| Work item |
Every line of the following records that includes "computer" should be copied.

| Records for processing |
────

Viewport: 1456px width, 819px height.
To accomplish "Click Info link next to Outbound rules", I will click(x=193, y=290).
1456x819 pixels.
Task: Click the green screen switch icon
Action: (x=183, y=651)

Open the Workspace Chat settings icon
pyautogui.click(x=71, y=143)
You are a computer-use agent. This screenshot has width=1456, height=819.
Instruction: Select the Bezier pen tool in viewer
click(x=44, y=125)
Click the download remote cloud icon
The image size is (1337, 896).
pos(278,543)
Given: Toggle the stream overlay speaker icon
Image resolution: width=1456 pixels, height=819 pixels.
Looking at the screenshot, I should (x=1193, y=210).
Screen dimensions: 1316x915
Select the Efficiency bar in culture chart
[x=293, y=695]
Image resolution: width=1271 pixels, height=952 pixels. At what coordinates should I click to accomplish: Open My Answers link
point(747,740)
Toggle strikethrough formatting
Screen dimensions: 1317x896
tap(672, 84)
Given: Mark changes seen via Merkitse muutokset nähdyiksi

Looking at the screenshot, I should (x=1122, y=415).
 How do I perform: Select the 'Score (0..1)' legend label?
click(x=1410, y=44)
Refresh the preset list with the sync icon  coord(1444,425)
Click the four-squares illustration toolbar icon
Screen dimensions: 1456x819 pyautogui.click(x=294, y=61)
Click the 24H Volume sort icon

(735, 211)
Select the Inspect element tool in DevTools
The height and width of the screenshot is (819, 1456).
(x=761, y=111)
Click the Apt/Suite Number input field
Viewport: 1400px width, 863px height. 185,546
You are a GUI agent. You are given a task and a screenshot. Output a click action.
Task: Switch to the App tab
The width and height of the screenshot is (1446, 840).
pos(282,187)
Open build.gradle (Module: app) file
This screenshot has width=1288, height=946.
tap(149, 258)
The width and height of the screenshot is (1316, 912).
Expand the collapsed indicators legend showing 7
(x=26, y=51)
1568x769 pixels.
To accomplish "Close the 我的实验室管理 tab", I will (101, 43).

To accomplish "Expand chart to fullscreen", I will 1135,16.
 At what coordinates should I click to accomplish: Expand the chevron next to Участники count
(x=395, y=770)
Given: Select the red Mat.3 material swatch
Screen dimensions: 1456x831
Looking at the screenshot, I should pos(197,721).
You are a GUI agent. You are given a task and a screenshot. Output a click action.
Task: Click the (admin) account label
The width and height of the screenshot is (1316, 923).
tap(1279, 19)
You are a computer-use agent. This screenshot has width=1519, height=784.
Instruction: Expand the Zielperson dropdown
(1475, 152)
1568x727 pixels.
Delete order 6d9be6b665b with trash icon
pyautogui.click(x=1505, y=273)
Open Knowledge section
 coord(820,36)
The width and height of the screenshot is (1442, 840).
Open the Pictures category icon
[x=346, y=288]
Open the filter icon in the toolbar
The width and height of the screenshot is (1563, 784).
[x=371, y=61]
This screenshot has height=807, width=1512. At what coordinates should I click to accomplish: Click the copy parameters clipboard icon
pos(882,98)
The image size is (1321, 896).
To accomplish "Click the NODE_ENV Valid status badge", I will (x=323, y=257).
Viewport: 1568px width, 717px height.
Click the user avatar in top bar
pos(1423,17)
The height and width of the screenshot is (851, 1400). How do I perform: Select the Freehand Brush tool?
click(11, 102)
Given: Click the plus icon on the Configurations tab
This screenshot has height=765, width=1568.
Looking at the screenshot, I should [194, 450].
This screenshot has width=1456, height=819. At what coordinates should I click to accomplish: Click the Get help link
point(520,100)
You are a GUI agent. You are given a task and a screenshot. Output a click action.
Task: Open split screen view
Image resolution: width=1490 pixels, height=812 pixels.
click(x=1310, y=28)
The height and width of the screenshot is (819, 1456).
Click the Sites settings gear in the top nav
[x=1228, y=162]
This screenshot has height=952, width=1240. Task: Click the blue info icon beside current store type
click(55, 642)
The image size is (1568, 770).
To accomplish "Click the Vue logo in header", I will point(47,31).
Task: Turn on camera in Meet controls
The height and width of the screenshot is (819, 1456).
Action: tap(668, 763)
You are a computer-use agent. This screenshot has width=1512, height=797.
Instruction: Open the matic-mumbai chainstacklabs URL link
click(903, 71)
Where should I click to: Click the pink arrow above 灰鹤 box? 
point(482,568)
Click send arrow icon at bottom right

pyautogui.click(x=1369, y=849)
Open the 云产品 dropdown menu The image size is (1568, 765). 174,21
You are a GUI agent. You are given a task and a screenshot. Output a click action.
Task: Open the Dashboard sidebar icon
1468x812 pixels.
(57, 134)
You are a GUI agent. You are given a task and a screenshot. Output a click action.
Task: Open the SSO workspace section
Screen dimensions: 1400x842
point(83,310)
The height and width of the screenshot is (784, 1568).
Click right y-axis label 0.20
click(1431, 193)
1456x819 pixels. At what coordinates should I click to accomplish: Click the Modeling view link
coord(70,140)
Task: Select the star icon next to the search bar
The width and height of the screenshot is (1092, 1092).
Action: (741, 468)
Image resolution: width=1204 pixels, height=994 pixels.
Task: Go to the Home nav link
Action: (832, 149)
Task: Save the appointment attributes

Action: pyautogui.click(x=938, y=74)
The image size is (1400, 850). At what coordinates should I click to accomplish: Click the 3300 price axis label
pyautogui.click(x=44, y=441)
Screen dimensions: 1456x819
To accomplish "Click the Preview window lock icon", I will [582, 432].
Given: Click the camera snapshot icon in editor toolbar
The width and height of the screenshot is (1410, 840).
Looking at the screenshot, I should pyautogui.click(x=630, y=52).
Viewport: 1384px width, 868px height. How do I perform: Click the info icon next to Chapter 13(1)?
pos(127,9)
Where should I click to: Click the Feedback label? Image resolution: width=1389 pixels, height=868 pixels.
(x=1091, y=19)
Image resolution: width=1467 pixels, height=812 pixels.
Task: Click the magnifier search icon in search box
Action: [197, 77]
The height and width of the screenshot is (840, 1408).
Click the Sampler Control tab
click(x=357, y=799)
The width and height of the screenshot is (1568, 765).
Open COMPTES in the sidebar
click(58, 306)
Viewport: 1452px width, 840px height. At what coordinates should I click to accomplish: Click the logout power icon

────

| Written response |
You are a computer-use agent. This screenshot has width=1456, height=819.
You are a computer-use agent. This screenshot has width=1519, height=784.
You are a computer-use agent. This screenshot has width=1512, height=797.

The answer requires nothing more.